On a warm day that threatened to rain, over 400,000 spectators jammed along the Esplanade, some taking their spots as early as 6 a.m., to hear Keith Lockhart’s Boston Pops and former MIT lecturer John S. Oliver’s Tanglewood Festival Chorus. The music capped off an exciting afternoon enlivened by the Shriners’ Parade in Back Bay and the MDC All-Star Marching Band’s performance along Storrow Drive.
Lockhart, resplendent in a blue shirt, red bow tie, and white suspenders, took to the stage around 8:00 p.m. to screams of “We love you, Keith!” from female admirers. In addition to the always popular sing-along portion of the show, the Pops scored a hit with both traditional renditions of old standards and innovative interpretations of the Star-Spangled Banner and Yankee Doodle.
Sandoval infused the show with passion during the evening’s first special guest performance. A four-time Grammy Award winner, Sandoval brought his fiery blend of jazz and traditional Latin music to the United States after emigrating from Cuba in 1990. His rhythms compelled many in the crowd to rise from their blankets and dance to his swaying trumpet. Sandoval’s greatest triumph of the evening came when teaming up with Broadway performer Linda Eder for “Man of La Mancha.”
But the most anticipated guest of the evening was Don McLean. After performing his hit “Vincent (Starry Starry Night),” he had the entire crowd singing and dancing to his 1971 classic “American Pie.” Unfortunately, the performance was abridged -- perhaps due to television constraints -- and several traditional lyrics, such as “The Father, Son, and Holy Ghost,” were left out, leaving the audience not knowing quite what to sing.
Lockhart and the Pops finished the evening with a bang with the 1812 Overture, complemented by cannon blasts courtesy of 101st Field Artillery units from Brockton and Danvers as well as the first part of the fireworks display.
A thirty-minute fireworks show followed the concert. The crowd was treated to innovative designs, including intricate modelings of peace signs and smiley faces in the air.
Festival well attended
The festivities were well-attended, with crowds thronging both sides of the Charles River as well as the Harvard and Longfellow Bridges.
Groups from across the region descended on choice seats near the stage throughout the early morning. The front left corner seats belonged as usual to the Gloucester Crew, whose members have spent the Fourth on the Esplanade since 1972. Crew member Eileen Nickerson said that the group was armed against any invasion of its territory with two-way radios, blankets and American flags.
“We sent three of ours down around 10 [the night before],” Nickerson said. After encountering resistance, the reconnaissance team radioed for backup to help secure the area. The Crew finally established control of the territory around 6 a.m. Tuesday morning with the help of blankets and beach towels.

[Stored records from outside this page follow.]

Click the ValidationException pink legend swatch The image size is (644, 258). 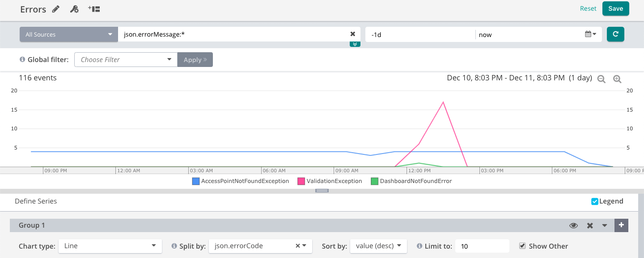301,181
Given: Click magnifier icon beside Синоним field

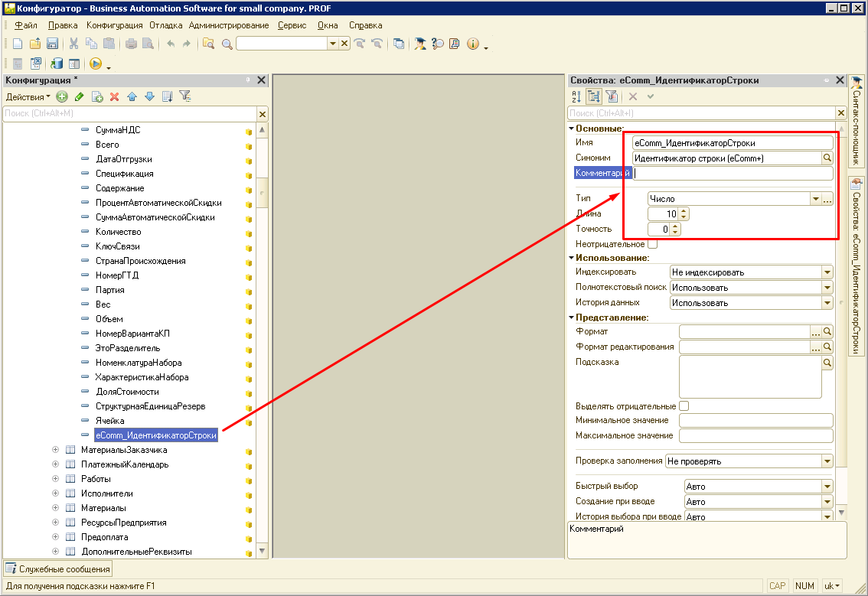Looking at the screenshot, I should 827,158.
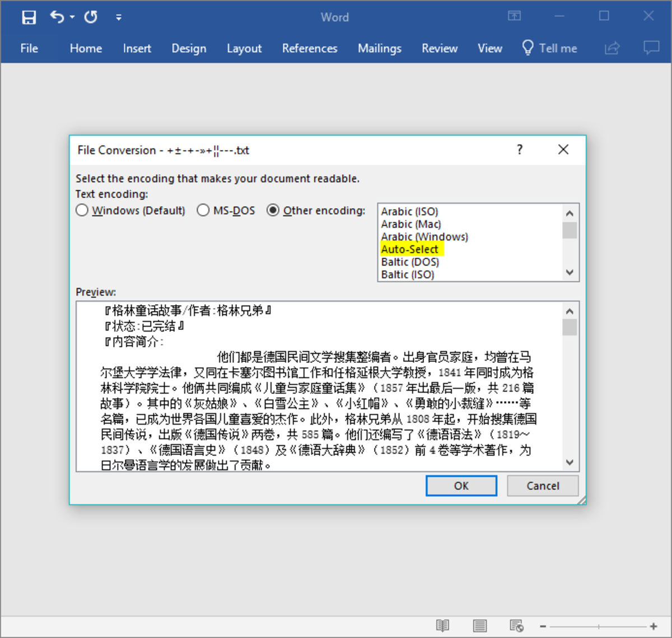This screenshot has width=672, height=638.
Task: Choose the Other encoding radio button
Action: click(x=273, y=211)
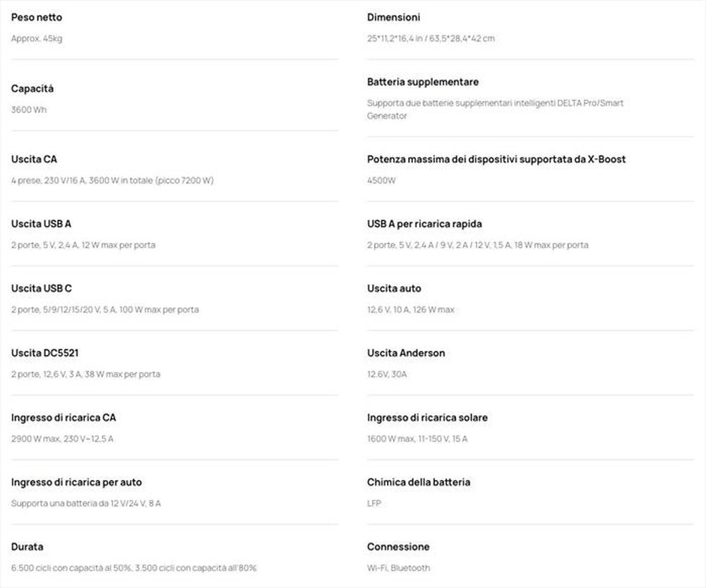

Out-of-state residents also piled into the crowded seating in front of the Hatch Shell. The Schinker and Peterson families came all the way from Youngstown, Ohio to watch the celebration. Debbie Schinker said the families enjoyed touring the city while waiting for the concert to begin.
“We love being in Boston. Where else is better on the Fourth of July?” said Schinker.

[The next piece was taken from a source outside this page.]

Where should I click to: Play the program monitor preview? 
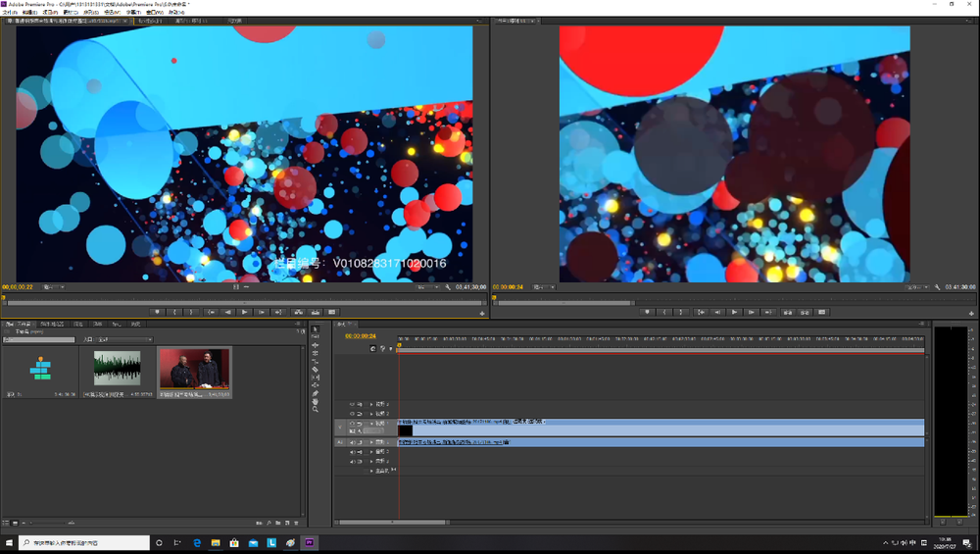point(734,312)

Sarah White and Jeff Frenkiewich, students at Keene State College in New Hampshire, used the Fourth to promote protection for wild moose alongside state highways. Bearing a blowup replication of a bumper sticker reading “Protect the Moose,” White said that the couple first became aware of the problem during protests around their school.
“We wanted to bring attention to the problem,” White said.